Wo sehen Sie die grössten Stärken Zürichs im internationalen Vergleich? Und wo sehen Sie Handlungsbedarf?
Zürich ist klein genug, um Orientierung, Nähe und ein Daheimsein zu vermitteln, aber doch auch gross genug, um alles zu bieten, was man sich an Dienstleistungen, Entertainment und Internationalität wünscht. Die Wege innerhalb der Schweiz sind nach wie vor kurz und die Erreichbarkeit gut. Das ÖV-Angebot und die Erschliessung sind grossartig. Handlungsbedarf sehe ich bei der Behandlung von internationalen Firmen, Steuerthemen und zum Teil leider auch beim Föderalismus zum Beispiel mit den unterschiedlichen Bauvorschriften je nach Kanton und Gemeinde, was vieles erschwert.
Einen qualitativen hochwertigen Standort zeichnet auch die Verfügbarkeit von erschwinglichem Wohnraum aus. Was braucht es, damit für die wachsende Bevölkerung genügend bezahlbarer Wohnraum entsteht?

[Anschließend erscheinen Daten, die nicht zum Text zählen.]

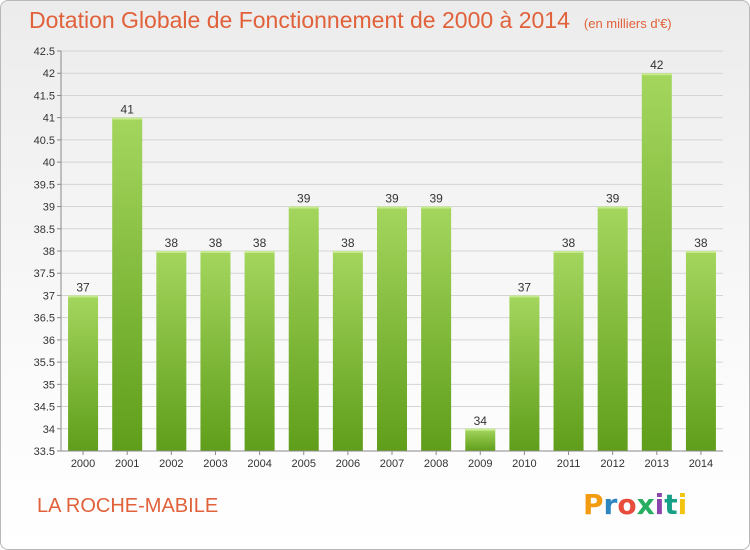 This screenshot has height=550, width=750. I want to click on x-tick-label-2014: 2014, so click(701, 464).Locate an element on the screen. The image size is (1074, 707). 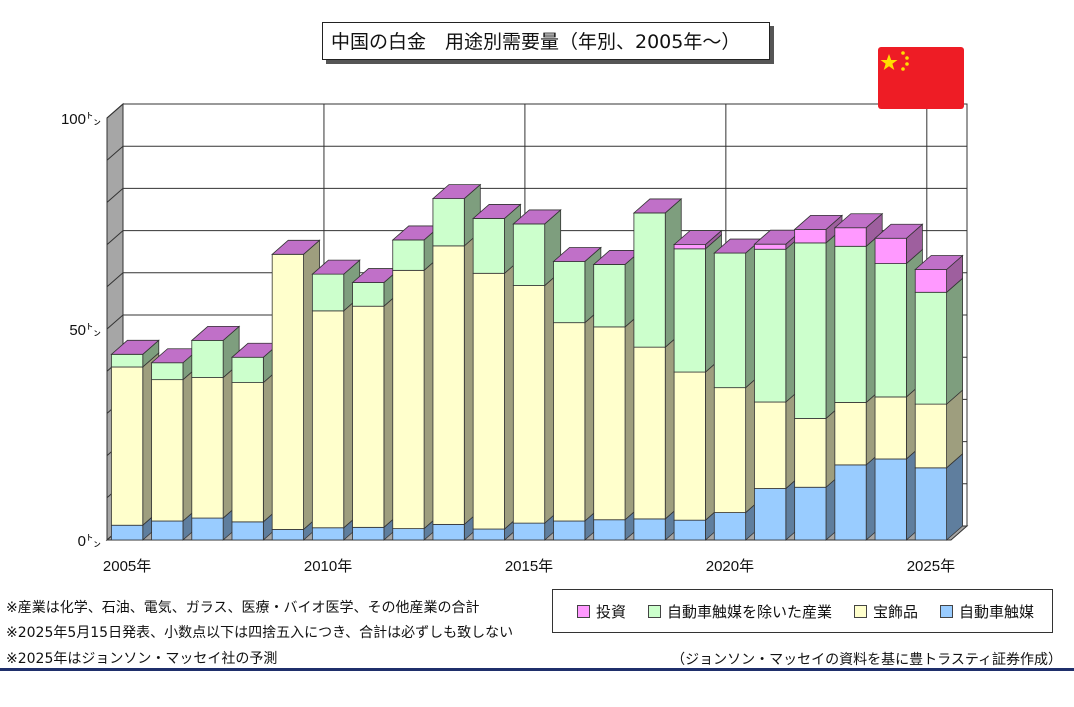
x-tick-label: 2010年 is located at coordinates (328, 566). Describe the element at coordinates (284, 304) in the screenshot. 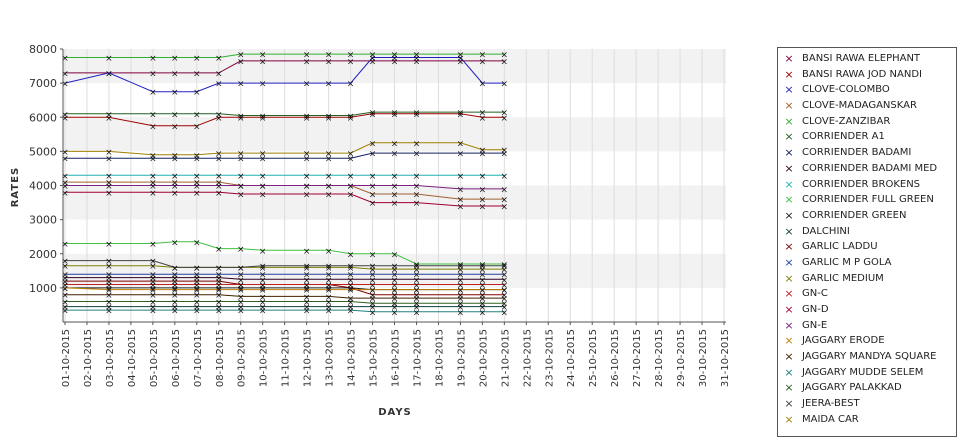

I see `series-21: × × × × × × × × × × × × × × × × ×` at that location.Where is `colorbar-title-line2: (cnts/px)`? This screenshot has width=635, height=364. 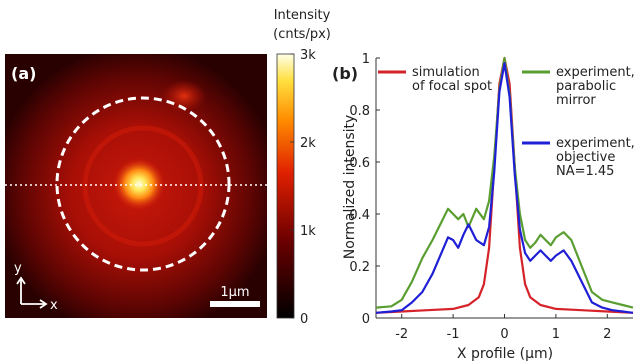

Es braucht Verdichtung, damit höher und grösser gebaut werden kann. Dafür braucht es weniger einschränkende Gesetze, wie zum Beispiel der Lärmschutz, ISOS (Inventar der schützenswerten Ortsbilder der Schweiz), Brandschutz und vieles mehr. Die Einsprachen sollten darauf beschränkt werden, dass nur berechtigte Einsprachen möglich sind, das heisst Einsprachen, die rein auf Verzögerung aus sind, zum Beispiel wegen Ästhetik oder Schattenwurf, sollten nicht mehr möglich sein. Auch die Verfahren für die Baubewilligungen sollten einfach und schneller abgewickelt werden. Hier hoffe ich aufgrund der hohen Komplexität sehr auf KI, die in diesem Bereich in Zukunft viel Vorarbeit leisten kann. Weiter sollte der Markt spielen können – weniger Regulierungen führen zu mehr Wohnraum und zu schnelleren Umsetzungen. Steigt das Angebot, so wird die Nachfrage kleiner und die Mietpreise beginnen wieder zu sinken.
Der Fachkräftemangel dürfte sich mit dem Ausscheiden der Babyboomer aus dem Arbeitsmarkt verschärfen. Welche Lösungen sind aus Ihrer Sicht notwendig?
Es braucht mehr Vertrauen in KI und darauf, dass die einfachen repetitiven Arbeiten durch diese automatisiert werden können. Dazu braucht es aber auch Innovation in den Unternehmen, um interessante Jobs auf allen Ebenen anzubieten, flexible Arbeitszeiten, Homeoffice und viel Sinngebung für die Mitarbeitenden, um sie zu binden. Weiter brauchen wir auch nach wie vor die Zuwanderung, um alle Stellen besetzen zu können.
Wie beurteilen Sie die aktuelle Entwicklung der Regulierung in der Schweiz und im Kanton Zürich? Erleben Sie steigende bürokratische Hürden oder bietet der Standort genügend Freiraum für unternehmerische Innovation?
Meines Erachtens sind wir massiv überreguliert. Wir versuchen überall Gesetze anzuwenden und neu zu erschaffen. Dies unterbindet oft Innovation und vor allem auch das benötigte Tempo. Es werden insbesondere im Immobilienbereich viele Bauten erschwert, be- oder gar verhindert. Der Markt wird ausgehebelt, was nicht gut ist. Es gibt sehr viele negative Beispiele in der Wohnpolitik und Gesetzgebung. In Genf und Basel ziehen sich die Investoren vollkommen zurück und investieren nicht mehr. Dies ist langfristig ein Desaster.
Was muss aus Ihrer Sicht geschehen, damit Zürich auch in 20 Jahren noch ein führender Wirtschaftsstandort ist?
Es sollte eine wirtschaftsfördernde Politik positioniert und umgesetzt werden. Es müsste eine umfassende, verständliche Informationspolitik über Themen wie Steuern, Wohnen, Zuwanderung, und Innovation geben. Und keine Kommunikation über Emotionen wie Angst, Neid oder Wut. Die breite Bevölkerung muss die grossen Zusammenhänge verstehen, um sich eine Meinung zu bilden und richtig abstimmen und handeln zu können.